The fight centers on guidance issued by the CFPB in 2013 that took aim at a common industry practice in which auto dealers mark up interest rates offered by finance companies. Finance firms such as Ally, for example, set an interest rate based on objective criteria — including a borrower’s credit history and the size of the down payment. Auto dealers then are free to raise the interest rates within certain limits. The finance companies and the dealers split the extra profits.The CFPB argued that auto dealers were using that discretionary markup to charge black and Latino borrowers more than white ones, even if they had the same credit scores. Over several years, the agency fined numerous auto lenders millions of dollars for discriminating against minority borrowers.

What the “junk science” accusation in Wagner’s screed refers to is the CFPB’s use of  a study by the Center for Responsible Lending that applied statistical analysis to large data sets selected on the basis of last name and zip code. No one disputes that such analysis may not work on the individual level. In the absence of data indicating the race of borrowers,  however, far from being junk science, as Stuart Rossman, Director of Litigation at the National Consumer Law Center, puts it, “this analysis conducted on data from millions of auto finance transactions can find patterns that almost certainly reveal actual differences based on race.”

It also supplements numerous studies that have used other methodologies to show that lenders use the discretionary markup to disadvantage minority borrowers. Rossman, for instance, references more substantive data gleaned in the 1990s:

In fact, a few years ago, the National Consumer Law Center proved the same conclusion in courts of law based on data that did reveal the race of individual borrowers. In the late 1990s, we co-counseled class action lawsuits against all of the major auto finance companies challenging the use of discretionary dealer markups. In discovery, we obtained data on individual loans, and we hired an expert witness to match the loans to drivers’ license data in states that collected the drivers’ race. With millions of loans to analyze, we also could find the race of many borrowers who financed a car in a state that does not collect racial information but previously lived in a state that does. The results were overwhelming: Dealers were twice as likely to add a markup to the loans of African-Americans than to loans taken out by comparable white borrowers. Furthermore, when African-American and compatible white borrowers both were marked up, the African-American borrowers paid significantly more

That was 20 years ago you say – however a study earlier this year showed the same discriminatory lending patterns:

Discrimination in auto lending continues to be a very real problem. In early 2018, a study conducted by the National Fair Housing Alliance paired white and nonwhite testers to visit auto dealerships and shop for the same car within 24 hours of each other. The study found that, more often than not, the better qualified nonwhite applicant was offered more expensive pricing options than the less qualified white applicant. This resulted in those nonwhite borrowers paying on average $2,662 more than white borrowers over the life of the loan. Additionally, NFHA found that 75% of the time, white testers were offered more financing options than nonwhite testers. These statistics further prove the need for continued vigilant enforcement against violations of ECOA, as well as clear expectations for industry like the 2013 guidance provides.

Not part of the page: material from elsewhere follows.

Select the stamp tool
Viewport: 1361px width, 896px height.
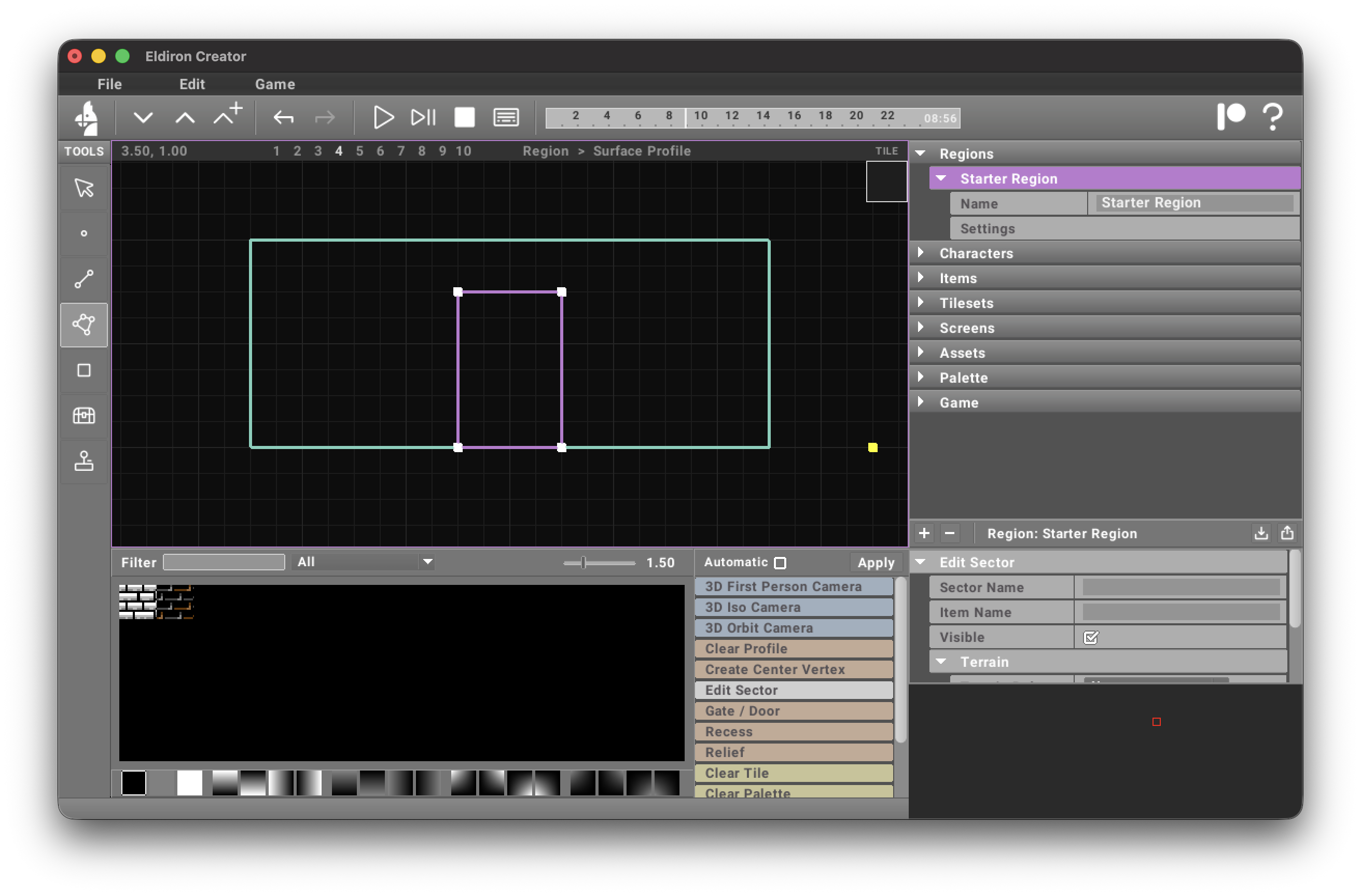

So far no junk science, just many studies with diverse methodologies that point in the same direction. One that folks like Wagner don’t like to acknowledge straight-up. Because, hey, who wants to admit they support discrimination on the basis of race if it helps their banking cronies bottom line to deny it? Especially if the legislator in question has decided to cast her lot with the Idiot-in-Chief who’s helped her do lots of good for those in financial circles and who specializes in bringing the GOP’s racist dog whistles out of the shadows and into the light.